Foi o fim da guerra e da ocupação nazi do Norte do País, o fim do fascismo e o início de uma era de transição democrática que passou pelo referendo que implantou a República em 1946 e pela aprovação da Constituição de 1947, a primeira grande constituição democrática do após-guerra, e que desencadeou o movimento de regeneração democrática italiana, que no plano cultural foi protagonizado pelo neo-realismo na literatura, no cinema, nas artes plásticas, etc.. Na frente cultural a esquerda europeia nunca mais seria a mesma.

«Coup d’Etat in Portugal»

Não, não foi esta primeira página do República que eu li no dia 25 de Abril de 1974. Era em Londres que eu me encontrava desde o ano anterior, preparando um doutoramento em ciência política na London School of Economics (LSE). Ao sair de casa nessa manhã fui surpreendido pela manchete de um dos jornais londrinos – o Evening Standard, se bem recordo (devo tê-lo guardado algures) –, que anunciava o “golpe de Estado em Portugal”.
Dois ou três dias depois estava de regresso, a tempo de celebrar a festa do primeiro 1º de Maio após a revolução. Ainda voltei para Londres para retomar os trabalhos académicos. Mas poucos dias após a constituição do primeiro Governo provisório, recebi do respectivo ministro do Trabalho, Avelino Gonçalves – um dirigente sindical com quem eu colaborara poucos anos antes em lides sindicais –, um telegrama que dizia algo como isto: «Precisamos de ti, vem». Arrumei os papéis e vim.
Mal podia antecipar nessa altura que os papéis de Londres haveriam de ficar definitivamente na gaveta e que os meus projectos académicos iriam permanecer de remissa durante os 15 anos seguintes. Com toda a propriedade posso dizer que o 25 de Abril mudou radicalmente a minha vida...
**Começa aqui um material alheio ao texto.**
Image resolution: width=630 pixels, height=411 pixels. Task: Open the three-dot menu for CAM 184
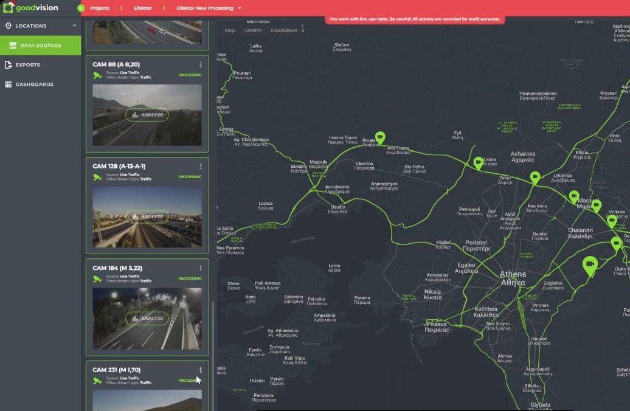[x=201, y=268]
sábado, 24 de abril de 2004

«Netescrita»

A minha amiga Emília – «Mimi» para os amigos (“mi chiamano Mimi”, brinco eu com ela de vez em quando, trauteando a conhecida área de Puccini) –, que vive em Leça e é professora de Português, é uma apóstola da missão de cultivar nos seus alunos o gosto da leitura e da escrita. Vai daí, criou e coordena um blogue original, inserido num projecto mais vasto da Universidade do Minho, onde insere as produções da sua tribu juvenil. Chama-se apropriadamente “netescrita” e é um testemunho de zelo e amor profissional.


sexta-feira, 23 de abril de 2004

Revisão constitucional

«As disposições dos tratados que regem a União Europeia e as normas emanadas das suas instituições, no exercício das respectivas competências, são aplicáveis na ordem interna, nos termos definidos pelo direito da União, com respeito pelos princípios fundamentais do Estado de direito democrático».
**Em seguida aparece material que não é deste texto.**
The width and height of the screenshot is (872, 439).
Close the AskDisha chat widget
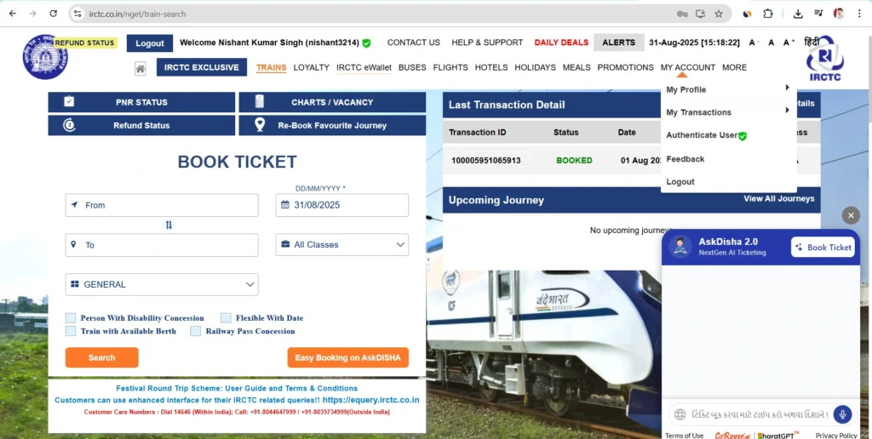click(851, 215)
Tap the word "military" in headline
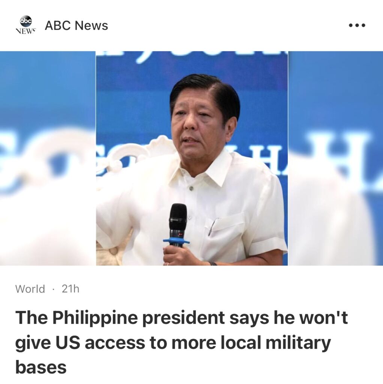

Esta é uma das normas introduzidas na CRP pela revisão constitucional “blitz” que acaba de ser debatida e aprovada na AR. Trata-se porventura da mais importante alteração da Constituição desde a sua aprovação em 1976. A partir de agora a CRP deixa de ser a Lei suprema do País no sentido tradicional do termo, visto que o direito comunitário, a começar pela futura Constituição Europeia, passa a prevalecer sobre ela.
Pode não se contestar a solução em si mesma, que é imposta pela própria lógica da construção supranacional da UE, e que desde há muito era sustentada pela jurisprudência e pela doutrina comunitárias. Sem essa cláusula de “autoderrogação” constitucional seria impossível ratificar a Constituição Europeia, a qual verbaliza expressamente o princípio da supremacia do direito comunitário sobre o direito interno, sem excluir as constituições nacionais. O que é menos curial, porém, é o procedimento expedito que permitiu aprovar uma alteração tão importante da Constituição de maneira tão célere, à margem dos requisitos procedimentais de uma “democracia deliberativa”.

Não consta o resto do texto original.